In the U.S., many young children go to day-care centers and preschools. These environments put them at higher risk for influenza, including potential serious complications, such as hospitalization and even death. An annual flu vaccine is recommended for all children six months and older. In this podcast, Dr. Erin Kennedy discusses the importance of getting your preschooler vaccinated against influenza. Created: 3/6/2014 by MMWR.
Date Released: 3/6/2014. Series Name: A Cup of Health with CDC.
A CUP OF HEALTH WITH CDC
Preschool Flu Prevention
Impact of Requiring Influenza Vaccination of Children Attending Licensed Childcare or Preschool Programs — Connecticut, 2012–13 Influenza Season
Recorded: March 4, 2014; posted: March 6, 2014
[Announcer] This program is presented by the Centers for Disease Control and Prevention.
[Dr. Gaynes] Welcome to A Cup of Health with CDC, a weekly feature of the MMWR, the Morbidity and Mortality Weekly Report. I’m your host, Dr. Robert Gaynes.
In the U.S., many young children go to day-care centers and preschools. These environments put them at higher risk for influenza, including potential serious complications, such as hospitalization and even death. An annual flu vaccine is recommended for all children six months and older.
Dr. Erin Kennedy is a researcher with CDC’s National Center for Immunization and Respiratory Diseases. She’s joining us today to discuss the importance of getting your preschooler vaccinated against influenza. Welcome to the show, Erin.
[Dr. Kennedy] Thanks for having me, Bob.
[Dr. Gaynes] Erin, are children at higher risk for severe illness if they get the flu?
[Dr. Kennedy] They are, Bob. Flu can make anyone sick and be a serious illness. However, young children under the age of five, and particularly under two years of age, are at high risk for severe illness. These illnesses can cause missed school, missed activities, hospitalization, and even sometimes death.
[Dr. Gaynes] What can parents do to protect their children from influenza?

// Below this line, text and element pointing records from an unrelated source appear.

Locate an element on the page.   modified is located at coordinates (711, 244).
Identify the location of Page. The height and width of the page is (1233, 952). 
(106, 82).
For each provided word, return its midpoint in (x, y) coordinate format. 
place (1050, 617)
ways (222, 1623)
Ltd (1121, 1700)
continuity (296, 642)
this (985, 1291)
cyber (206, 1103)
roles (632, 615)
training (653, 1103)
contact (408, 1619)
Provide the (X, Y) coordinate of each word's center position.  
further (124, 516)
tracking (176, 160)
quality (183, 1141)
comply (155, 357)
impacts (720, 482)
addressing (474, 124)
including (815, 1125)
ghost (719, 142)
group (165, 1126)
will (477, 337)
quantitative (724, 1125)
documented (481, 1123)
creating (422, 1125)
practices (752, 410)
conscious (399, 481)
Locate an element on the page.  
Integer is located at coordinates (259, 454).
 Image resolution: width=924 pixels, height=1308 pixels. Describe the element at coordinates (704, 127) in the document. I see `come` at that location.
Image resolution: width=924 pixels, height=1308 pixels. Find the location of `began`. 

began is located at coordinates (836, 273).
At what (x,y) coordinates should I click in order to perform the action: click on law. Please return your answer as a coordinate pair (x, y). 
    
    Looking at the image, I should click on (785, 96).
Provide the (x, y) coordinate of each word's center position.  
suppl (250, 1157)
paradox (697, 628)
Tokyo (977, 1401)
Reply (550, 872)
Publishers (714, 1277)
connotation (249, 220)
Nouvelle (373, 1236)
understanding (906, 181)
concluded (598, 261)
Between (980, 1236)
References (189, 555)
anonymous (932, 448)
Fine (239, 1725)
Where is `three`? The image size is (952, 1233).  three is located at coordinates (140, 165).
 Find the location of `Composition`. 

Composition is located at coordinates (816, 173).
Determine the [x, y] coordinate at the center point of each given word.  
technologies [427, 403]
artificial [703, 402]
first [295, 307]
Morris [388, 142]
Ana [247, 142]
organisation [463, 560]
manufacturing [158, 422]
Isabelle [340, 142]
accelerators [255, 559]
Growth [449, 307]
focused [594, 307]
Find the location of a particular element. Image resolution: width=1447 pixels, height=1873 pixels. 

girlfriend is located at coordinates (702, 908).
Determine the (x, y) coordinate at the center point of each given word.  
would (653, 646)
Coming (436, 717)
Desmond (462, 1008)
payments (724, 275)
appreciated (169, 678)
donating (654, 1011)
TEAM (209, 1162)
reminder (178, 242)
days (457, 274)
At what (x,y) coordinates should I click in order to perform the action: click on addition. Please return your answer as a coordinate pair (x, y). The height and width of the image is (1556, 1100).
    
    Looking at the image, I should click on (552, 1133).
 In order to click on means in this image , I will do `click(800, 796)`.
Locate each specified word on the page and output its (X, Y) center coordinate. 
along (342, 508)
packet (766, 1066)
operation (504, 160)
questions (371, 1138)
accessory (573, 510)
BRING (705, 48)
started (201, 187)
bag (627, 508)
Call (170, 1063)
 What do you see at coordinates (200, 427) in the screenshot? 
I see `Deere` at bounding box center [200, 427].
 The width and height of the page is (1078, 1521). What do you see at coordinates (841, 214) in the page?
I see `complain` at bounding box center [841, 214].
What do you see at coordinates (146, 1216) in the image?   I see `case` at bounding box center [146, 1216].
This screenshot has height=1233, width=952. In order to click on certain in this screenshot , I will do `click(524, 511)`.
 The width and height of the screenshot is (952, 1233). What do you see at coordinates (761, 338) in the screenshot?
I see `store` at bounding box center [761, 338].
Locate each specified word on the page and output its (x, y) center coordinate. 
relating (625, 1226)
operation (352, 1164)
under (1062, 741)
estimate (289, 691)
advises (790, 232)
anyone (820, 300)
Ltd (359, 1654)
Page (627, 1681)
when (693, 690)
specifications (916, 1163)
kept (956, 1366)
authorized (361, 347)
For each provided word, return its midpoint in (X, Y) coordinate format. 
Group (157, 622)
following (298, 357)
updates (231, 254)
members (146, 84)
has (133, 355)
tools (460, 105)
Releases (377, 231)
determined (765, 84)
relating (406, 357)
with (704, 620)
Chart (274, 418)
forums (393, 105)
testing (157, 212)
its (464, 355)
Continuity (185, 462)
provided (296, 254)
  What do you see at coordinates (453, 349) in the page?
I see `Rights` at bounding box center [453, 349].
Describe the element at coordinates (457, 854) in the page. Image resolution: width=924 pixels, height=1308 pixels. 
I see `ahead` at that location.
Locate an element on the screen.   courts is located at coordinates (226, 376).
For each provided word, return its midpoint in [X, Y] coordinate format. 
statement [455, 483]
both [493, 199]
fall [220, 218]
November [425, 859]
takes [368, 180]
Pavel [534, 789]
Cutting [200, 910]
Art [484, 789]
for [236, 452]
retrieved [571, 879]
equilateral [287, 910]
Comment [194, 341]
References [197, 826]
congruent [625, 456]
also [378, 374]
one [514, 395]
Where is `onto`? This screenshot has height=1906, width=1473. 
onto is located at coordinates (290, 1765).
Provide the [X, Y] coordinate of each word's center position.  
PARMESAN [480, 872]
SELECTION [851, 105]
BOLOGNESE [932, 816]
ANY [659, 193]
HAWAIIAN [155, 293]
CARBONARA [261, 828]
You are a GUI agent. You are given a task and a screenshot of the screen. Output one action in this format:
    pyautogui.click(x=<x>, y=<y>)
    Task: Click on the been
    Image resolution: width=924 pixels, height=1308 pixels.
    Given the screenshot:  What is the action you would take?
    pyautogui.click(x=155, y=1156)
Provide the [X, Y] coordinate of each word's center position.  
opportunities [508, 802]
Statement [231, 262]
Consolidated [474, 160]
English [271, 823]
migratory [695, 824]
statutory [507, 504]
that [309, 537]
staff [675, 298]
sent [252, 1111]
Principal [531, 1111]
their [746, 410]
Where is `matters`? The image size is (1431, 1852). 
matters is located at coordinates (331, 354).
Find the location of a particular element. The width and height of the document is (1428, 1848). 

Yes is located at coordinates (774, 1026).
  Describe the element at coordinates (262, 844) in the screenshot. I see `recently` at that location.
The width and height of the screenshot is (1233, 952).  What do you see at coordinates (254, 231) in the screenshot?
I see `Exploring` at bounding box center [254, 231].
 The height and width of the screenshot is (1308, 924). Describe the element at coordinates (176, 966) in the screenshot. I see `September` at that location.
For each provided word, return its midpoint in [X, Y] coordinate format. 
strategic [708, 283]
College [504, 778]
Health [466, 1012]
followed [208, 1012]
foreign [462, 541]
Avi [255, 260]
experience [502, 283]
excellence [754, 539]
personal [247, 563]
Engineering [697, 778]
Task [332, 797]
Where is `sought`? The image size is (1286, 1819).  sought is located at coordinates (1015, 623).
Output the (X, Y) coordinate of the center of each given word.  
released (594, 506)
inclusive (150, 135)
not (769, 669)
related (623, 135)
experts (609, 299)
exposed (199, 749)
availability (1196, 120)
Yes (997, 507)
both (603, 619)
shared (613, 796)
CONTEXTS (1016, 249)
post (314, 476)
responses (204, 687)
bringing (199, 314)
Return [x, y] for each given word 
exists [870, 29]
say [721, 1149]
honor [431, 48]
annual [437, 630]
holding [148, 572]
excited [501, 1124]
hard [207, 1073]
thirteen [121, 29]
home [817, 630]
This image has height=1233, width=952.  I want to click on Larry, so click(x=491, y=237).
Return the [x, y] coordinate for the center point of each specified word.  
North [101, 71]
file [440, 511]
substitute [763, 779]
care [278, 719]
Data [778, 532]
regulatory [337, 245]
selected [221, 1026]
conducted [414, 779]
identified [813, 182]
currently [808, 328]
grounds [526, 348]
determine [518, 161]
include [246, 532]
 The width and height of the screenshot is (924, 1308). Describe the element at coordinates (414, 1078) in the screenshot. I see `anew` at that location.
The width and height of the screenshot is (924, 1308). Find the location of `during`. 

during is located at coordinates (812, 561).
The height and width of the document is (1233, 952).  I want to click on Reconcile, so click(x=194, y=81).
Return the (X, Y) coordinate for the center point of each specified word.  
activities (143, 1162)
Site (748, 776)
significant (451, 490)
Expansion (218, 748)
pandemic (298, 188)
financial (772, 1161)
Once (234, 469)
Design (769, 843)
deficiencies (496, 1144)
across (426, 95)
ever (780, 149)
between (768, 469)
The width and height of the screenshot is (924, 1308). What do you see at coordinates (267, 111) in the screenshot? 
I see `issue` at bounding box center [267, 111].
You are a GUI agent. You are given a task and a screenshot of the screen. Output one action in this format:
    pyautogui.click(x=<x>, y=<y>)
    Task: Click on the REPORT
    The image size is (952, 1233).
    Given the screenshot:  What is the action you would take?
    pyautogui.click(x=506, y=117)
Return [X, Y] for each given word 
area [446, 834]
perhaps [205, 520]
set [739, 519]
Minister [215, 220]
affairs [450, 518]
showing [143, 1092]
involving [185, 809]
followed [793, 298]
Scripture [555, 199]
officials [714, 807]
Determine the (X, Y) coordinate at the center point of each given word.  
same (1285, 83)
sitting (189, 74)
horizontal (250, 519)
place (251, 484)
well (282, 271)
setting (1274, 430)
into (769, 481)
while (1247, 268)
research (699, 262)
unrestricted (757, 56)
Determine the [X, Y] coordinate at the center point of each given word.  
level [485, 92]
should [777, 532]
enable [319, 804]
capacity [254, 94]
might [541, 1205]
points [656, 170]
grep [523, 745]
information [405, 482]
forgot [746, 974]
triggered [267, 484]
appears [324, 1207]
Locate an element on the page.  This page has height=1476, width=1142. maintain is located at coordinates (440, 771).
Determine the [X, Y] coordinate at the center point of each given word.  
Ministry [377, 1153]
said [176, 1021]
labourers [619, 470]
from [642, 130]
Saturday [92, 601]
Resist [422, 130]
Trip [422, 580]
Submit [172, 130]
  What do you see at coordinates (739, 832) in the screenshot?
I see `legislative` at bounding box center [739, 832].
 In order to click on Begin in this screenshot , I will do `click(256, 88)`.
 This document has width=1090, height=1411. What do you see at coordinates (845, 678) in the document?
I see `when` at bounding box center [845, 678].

[Dr. Kennedy] Well, the most important step in protecting anyone against the flu, including children, is to get a flu vaccine each season. Because children under the age of five are at high risk for flu complications, it’s even more important to get them vaccinated. Also, children younger than six months cannot get a flu vaccine, therefore it’s very important to vaccinate those around them—parents and caregivers of these children should be vaccinated each year.
[Dr. Gaynes] Erin, what advice do you have for parents who may be concerned about the flu vaccine?
[Dr. Kennedy] What I tell parents is the vaccine is very safe and has been used for over 50 years. It is also the best protection against influenza. What we commonly hear is that people think the vaccine causes the flu. The flu vaccine cannot cause influenza.
[Dr. Gaynes] What time of year should children get vaccinated against the flu?
[Dr. Kennedy] It’s best to get vaccinated as soon as vaccine becomes available. However, flu viruses circulate well into the spring and it’s never too late to be vaccinated.
[Dr. Gaynes] Erin, where can listeners get more information about the influenza vaccine?
[Dr. Gaynes] Thanks, Erin. I’ve been talking today with CDC’s Dr. Erin Kennedy about the importance of vaccinating your preschooler against influenza.
Remember, an annual influenza vaccination is the most effective way to avoid the flu, a potentially dangerous illness for young children. Talk to your child’s health provider about getting the flu vaccine.